US-based clinical-stage biotechnology company ARMO has reported positive Phase I study data of its AM0010 (PEGylated Interleukin-10) to treat advanced solid tumours.
Developed as an immuno-oncology drug, AM0010 is a PEGylated form of recombinant human IL-10 resulting in strong immune-stimulating effects that trigger the activation, proliferation, and survival of intratumoral, tumour-reactive, cytotoxic CD8+ T cells in patients.
The CD8+ T cells are responsible for the anti-tumour activity of AM0010.
The Phase I study involved 51 patients with advanced solid tumours and was divided into two cohorts.
The first was the dose escalation cohort, which administered 33 patients with AM0010 monotherapy, while the dose expansion cohort treated 18 patients with renal cell cancer (RCC) and AM0010 being administered on a daily basis.
The study was primarily focused on determining the safety within AM0010 administration, while the secondary objective was to examine the objective tumour responses (ORR), progression free survival (PFS) and immune activation of the immuno-oncology drug.
Results of the study suggested that the AM0010 resulted in systemic immune activation with elevated immune stimulatory cytokines, as well as a decrease in immune suppressive cytokine TGF-β within the serum.
AM0010 was well tolerated during the study.

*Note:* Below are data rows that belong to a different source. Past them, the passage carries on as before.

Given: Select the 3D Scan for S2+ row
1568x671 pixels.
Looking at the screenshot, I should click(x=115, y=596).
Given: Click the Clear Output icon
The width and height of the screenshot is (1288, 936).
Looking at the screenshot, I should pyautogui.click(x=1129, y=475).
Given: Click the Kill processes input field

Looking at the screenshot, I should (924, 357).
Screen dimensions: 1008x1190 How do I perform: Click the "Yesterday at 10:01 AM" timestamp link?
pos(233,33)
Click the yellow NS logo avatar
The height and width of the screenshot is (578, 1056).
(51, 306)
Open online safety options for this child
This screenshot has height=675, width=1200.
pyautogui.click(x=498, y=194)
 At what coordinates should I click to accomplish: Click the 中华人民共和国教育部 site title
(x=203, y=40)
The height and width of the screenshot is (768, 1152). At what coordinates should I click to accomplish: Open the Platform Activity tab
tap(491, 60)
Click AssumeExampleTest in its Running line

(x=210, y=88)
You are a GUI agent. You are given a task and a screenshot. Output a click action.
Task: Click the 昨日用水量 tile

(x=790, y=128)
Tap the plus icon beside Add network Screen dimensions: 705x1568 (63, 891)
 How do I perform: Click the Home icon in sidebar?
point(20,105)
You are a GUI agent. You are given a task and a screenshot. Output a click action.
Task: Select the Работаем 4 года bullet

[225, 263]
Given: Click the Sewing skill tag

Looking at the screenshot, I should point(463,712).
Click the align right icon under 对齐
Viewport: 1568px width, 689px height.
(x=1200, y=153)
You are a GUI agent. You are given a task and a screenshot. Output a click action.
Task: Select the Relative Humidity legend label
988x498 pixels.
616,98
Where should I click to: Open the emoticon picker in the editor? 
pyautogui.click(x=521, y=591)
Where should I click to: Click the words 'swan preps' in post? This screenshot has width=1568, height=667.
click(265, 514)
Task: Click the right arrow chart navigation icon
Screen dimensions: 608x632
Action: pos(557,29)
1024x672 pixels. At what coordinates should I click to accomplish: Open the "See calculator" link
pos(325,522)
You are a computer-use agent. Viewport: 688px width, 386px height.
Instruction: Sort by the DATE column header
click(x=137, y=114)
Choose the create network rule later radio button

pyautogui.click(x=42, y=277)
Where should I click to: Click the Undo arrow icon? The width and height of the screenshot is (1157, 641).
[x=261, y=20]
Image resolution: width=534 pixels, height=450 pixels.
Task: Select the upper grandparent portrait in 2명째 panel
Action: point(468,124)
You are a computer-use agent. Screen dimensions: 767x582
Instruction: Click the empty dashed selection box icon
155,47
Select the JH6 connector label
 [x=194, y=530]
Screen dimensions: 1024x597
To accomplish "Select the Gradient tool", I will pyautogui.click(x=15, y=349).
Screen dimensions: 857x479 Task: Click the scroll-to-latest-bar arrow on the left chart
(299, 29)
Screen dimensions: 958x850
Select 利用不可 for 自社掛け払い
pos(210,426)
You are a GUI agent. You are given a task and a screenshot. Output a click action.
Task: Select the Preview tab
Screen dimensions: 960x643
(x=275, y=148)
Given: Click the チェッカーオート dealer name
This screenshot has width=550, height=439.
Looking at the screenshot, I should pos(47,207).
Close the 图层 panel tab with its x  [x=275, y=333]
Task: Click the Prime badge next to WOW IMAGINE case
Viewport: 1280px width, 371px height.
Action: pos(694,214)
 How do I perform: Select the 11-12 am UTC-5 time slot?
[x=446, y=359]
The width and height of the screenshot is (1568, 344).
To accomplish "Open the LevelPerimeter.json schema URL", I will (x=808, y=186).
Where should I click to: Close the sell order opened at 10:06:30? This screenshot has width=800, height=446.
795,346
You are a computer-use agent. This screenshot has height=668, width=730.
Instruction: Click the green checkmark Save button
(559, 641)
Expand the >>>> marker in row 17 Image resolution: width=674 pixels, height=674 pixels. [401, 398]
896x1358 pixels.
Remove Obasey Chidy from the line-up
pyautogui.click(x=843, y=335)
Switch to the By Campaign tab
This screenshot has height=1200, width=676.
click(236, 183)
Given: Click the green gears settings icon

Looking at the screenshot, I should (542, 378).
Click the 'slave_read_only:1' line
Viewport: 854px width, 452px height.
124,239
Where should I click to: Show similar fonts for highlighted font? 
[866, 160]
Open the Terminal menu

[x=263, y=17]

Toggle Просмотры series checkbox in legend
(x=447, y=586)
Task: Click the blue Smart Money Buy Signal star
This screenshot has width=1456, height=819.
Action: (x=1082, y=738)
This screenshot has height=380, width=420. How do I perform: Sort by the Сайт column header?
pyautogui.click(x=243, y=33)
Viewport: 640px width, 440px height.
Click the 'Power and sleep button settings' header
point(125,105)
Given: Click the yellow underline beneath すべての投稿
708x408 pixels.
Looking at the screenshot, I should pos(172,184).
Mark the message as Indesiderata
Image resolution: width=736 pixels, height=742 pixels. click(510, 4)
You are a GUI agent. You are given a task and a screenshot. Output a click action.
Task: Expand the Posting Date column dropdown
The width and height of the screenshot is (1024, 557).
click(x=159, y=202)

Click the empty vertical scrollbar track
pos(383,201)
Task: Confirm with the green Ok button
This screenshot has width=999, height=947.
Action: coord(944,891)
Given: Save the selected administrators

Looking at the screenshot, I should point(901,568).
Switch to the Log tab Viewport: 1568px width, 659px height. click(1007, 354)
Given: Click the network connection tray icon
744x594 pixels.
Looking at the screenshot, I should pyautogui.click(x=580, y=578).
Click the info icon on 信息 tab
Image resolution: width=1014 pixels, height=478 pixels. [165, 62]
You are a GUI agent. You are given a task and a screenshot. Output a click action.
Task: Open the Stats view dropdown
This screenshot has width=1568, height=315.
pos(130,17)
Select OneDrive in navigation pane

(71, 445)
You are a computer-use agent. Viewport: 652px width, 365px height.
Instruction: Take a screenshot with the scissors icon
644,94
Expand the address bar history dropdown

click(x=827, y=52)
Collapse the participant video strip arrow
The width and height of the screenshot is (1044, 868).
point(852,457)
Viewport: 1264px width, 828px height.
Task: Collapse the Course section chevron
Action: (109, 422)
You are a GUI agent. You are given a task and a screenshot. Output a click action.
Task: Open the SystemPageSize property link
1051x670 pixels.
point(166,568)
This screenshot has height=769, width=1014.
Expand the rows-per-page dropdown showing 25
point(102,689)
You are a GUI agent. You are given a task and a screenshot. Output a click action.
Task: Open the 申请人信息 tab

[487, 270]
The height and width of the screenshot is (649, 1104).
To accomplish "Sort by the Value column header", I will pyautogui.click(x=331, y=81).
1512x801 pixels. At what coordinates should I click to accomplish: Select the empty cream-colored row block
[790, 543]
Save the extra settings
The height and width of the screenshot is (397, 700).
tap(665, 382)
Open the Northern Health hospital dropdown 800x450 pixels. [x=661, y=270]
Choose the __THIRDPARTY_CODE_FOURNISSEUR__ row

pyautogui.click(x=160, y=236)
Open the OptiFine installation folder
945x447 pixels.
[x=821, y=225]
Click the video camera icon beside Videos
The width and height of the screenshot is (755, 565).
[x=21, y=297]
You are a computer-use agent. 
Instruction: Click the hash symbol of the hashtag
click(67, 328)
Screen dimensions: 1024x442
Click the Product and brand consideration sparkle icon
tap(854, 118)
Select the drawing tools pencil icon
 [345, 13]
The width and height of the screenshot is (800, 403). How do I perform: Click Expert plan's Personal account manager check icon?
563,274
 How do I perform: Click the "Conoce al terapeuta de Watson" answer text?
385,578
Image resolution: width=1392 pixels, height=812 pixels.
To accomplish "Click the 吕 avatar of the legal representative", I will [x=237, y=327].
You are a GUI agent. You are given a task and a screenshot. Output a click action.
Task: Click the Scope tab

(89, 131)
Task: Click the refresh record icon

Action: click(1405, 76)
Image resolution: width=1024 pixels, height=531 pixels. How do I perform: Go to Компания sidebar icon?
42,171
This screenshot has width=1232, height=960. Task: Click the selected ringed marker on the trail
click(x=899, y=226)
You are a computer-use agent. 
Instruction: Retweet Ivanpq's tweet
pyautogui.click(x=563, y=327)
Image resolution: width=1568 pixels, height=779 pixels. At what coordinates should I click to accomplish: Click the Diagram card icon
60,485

University of Texas MD Anderson Cancer Center cancer medicine division investigational cancer therapeutics department associate professor Aung Naing said: "The results of this study show exciting early signs of efficacy, with objective and durable responses achieved in advanced cancer patients who were treated with this single agent.
"Importantly, this appears to be a well-tolerated immunotherapy, which opens the door to combinations with additional immuno-oncology drugs, as well as with other cancer chemotherapies, since advanced cancer patients urgently need new treatment options."
According to ARMO BioSciences president and CEO Peter Van Vlasselaer, the company is planning to conduct a Phase III trial to seek approval from the US Food and Drug Administration for AM0010.